Patterns created via adaptive computational models often resemble those found in nature. (Nick Zantop)

As one example, we found that cellular automata produced by our genetic algorithm exhibited dynamical patterns that roughly resembled physical particles moving through a medium, colliding, and producing new particles. We were able to show that these cellular-automata-based “particles” were the locus of information storage: their movements through the grid affected information transfer, and their collisions were the sites of information processing.

In this way, we were able to make sense of the emergent computational properties of a cellular automaton in terms of its underlying dynamics. This is a novel approach to understanding computation that has had impacts ranging from new ideas for the design of nanoscale computers to the understanding of how plants process information to regulate the balance between their water intake and carbon dioxide output.

Impact of SFI’s adaptive computation program

The examples of research I’ve described above, and many others, put SFI on the map as a key, well-respected player in adaptive computation.

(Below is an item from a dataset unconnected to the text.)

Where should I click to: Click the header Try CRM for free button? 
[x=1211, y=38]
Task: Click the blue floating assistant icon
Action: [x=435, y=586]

In addition to the many publications written and invited lectures given by program members, there was one particularly impressive honor.

In 1997, five years after the AC program’s founding, Business Week polled a large group of researchers for the answer to this question: “If you were 35 and had just won the first Nobel Prize for Information Technology, triggering invitations to the lab of your choice, which one would you pick?” Once the votes were counted, Business Week published the top-ten list, which included Stanford, Berkeley, MIT, Bell Labs, Microsoft, and similar institutions. Of these, tiny SFI was tied for 5th. And when the question was restricted to labs focusing on biologically inspired computation, SFI moved up to first place.

SFI’s small size and limited resources means that for it to prosper intellectually, it must keep bringing in new ideas and “new blood.” Thus, the Institute has no tenure and no permanent faculty positions. It also has no permanent programs. In 1999, with my SFI faculty term coming to an end, I left the Institute for an academic job in Oregon. The Adaptive Computation program also came to an end (as did the Economics program). More generally, the whole idea of official, broad “programs” at the Institute was restructured into the notion of ever-changing interdisciplinary research themes.

However, the spirit of adaptive computation remains strong at SFI, and many people incorporate AC into their research, on topics ranging from agent-based models of ancient state formation to genetic algorithms for automatically finding software bugs. Furthermore, the ideas of adaptive computation have spread far and wide into universities’ computer science curricula, and into many other departments.

Indeed, our program’s results impressed not only computer scientists, but people in many areas of science. Perhaps my favorite example of this was the well-known (and famously skeptical) evolutionary theorist Richard Lewontin, who, after hearing about SFI’s Adaptive Computation research, announced, “I don’t believe in adaptation. But I sure as heck believe in computation!”

Whether it is through adaptation or computation, or both, I’m proud to have been part of the birth and development of this foundational program for understanding complex adaptive systems.


Melanie Mitchell is a Professor of Computer Science at Portland State University and an External Professor and member of the Science Board at the Santa Fe Institute. She has held faculty positions at the University of Michigan, Los Alamos National Laboratory, and the Oregon Graduate Institute School of Science and Engineering. She is author or editor of five books and more than 70 scholarly papers in artificial intelligence, cognitive science, and complex systems. Her most recent book, Complexity: A Guided Tour (Oxford University Press, 2009) won the 2010 Phi Beta Kappa Science Book Award and was among’s ten best science books of 2009.